*** Exercise data

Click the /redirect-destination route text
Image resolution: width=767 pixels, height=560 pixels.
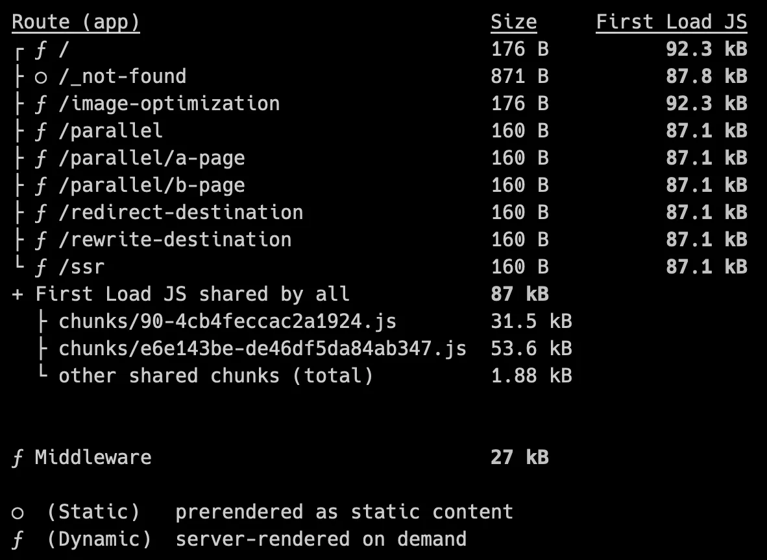[180, 213]
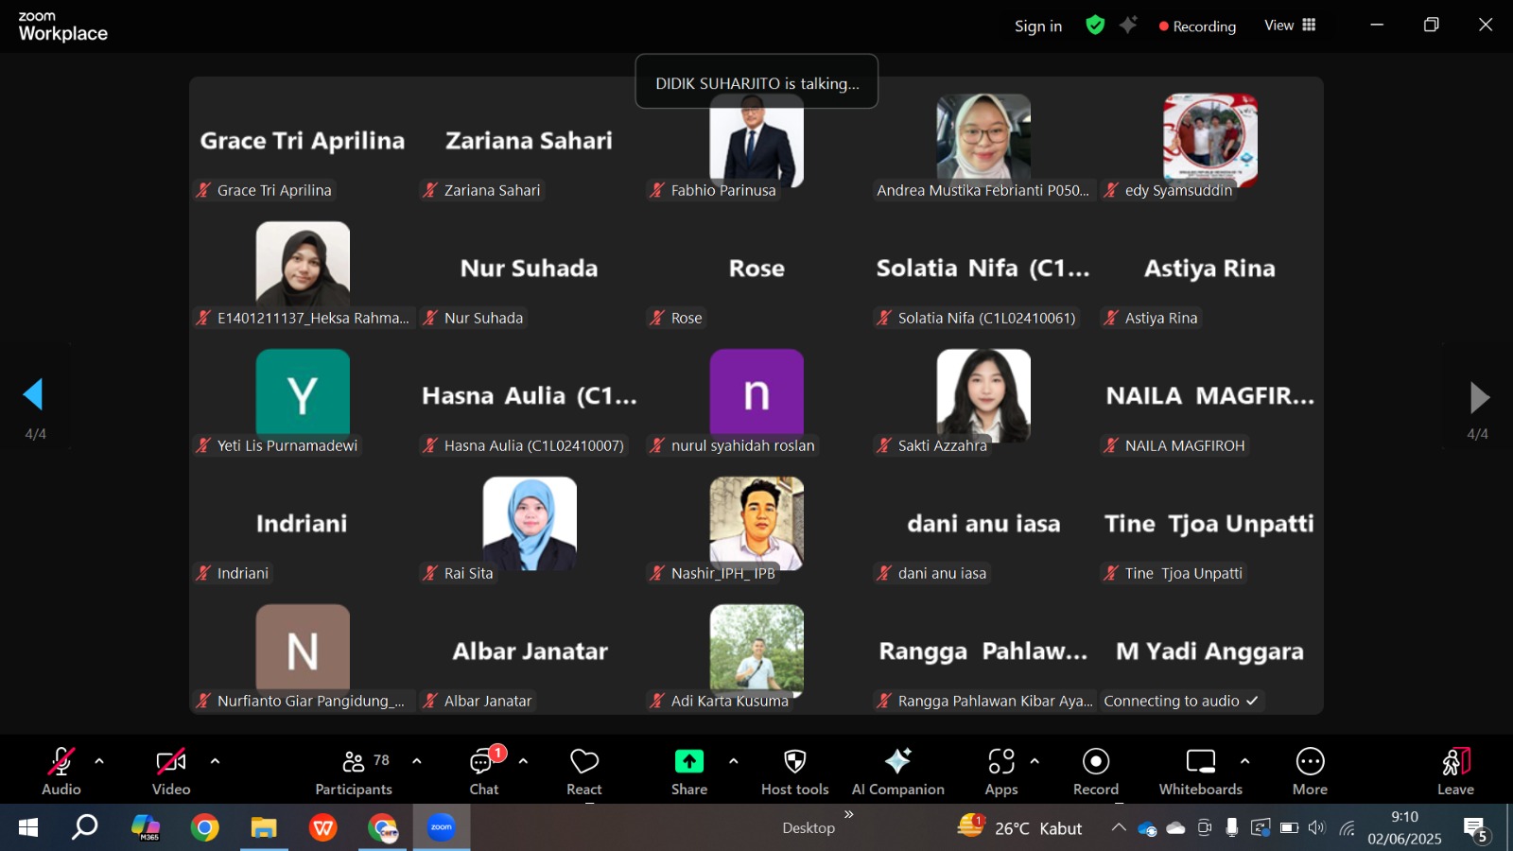Leave the meeting

pos(1455,771)
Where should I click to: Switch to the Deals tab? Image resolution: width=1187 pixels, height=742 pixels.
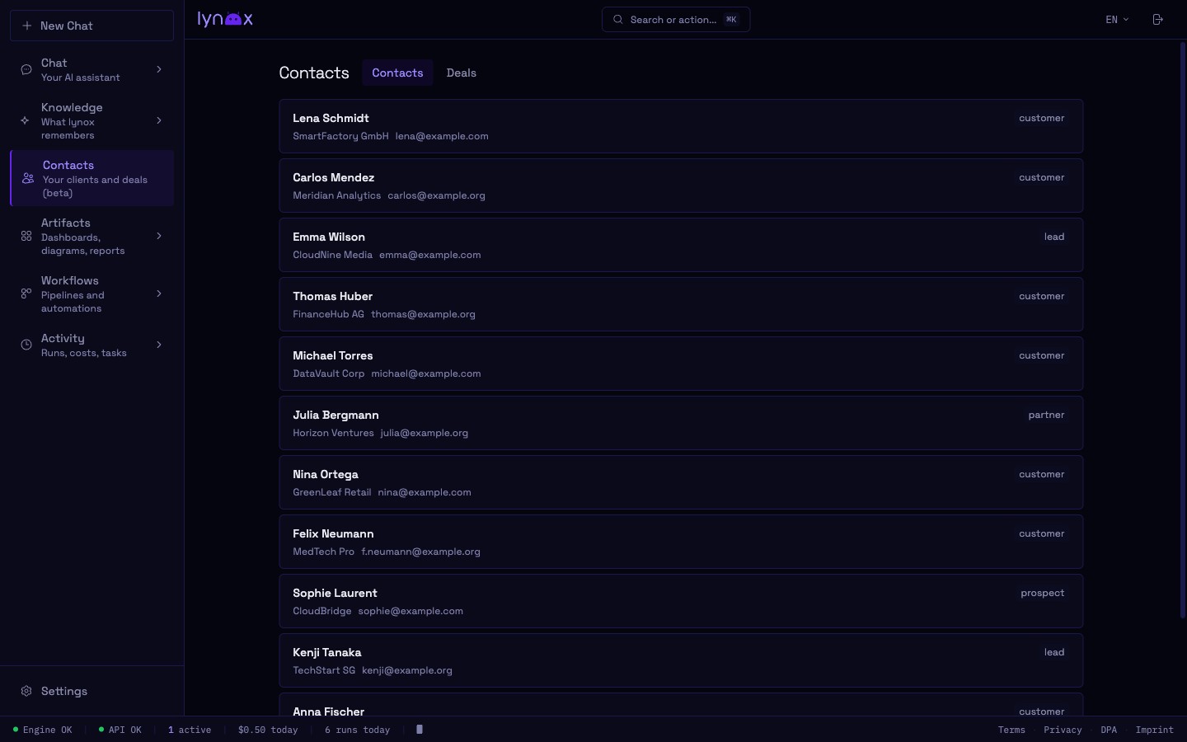coord(461,73)

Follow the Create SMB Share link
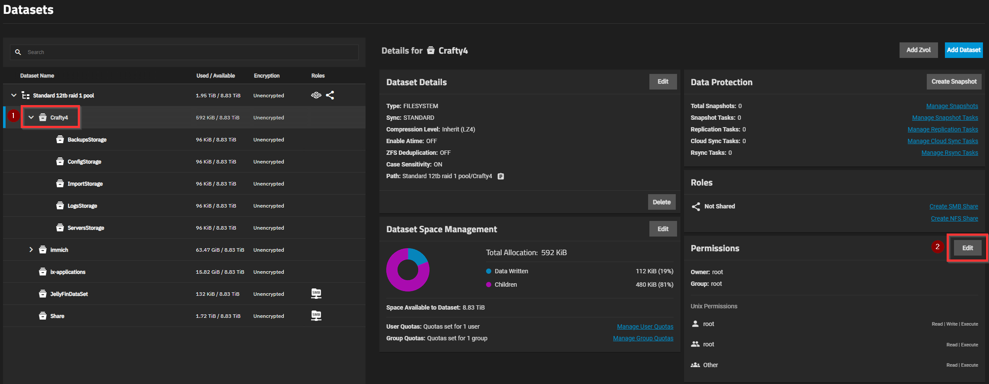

******

Exercise goal:
Everything from the line that contains "Where should I" through the final line of the material should be returned exactly, except the pictures.

Response area:
Where should I click to: Switch to the Deals tab? Image resolution: width=1187 pixels, height=742 pixels.
coord(461,73)

Follow the Create SMB Share link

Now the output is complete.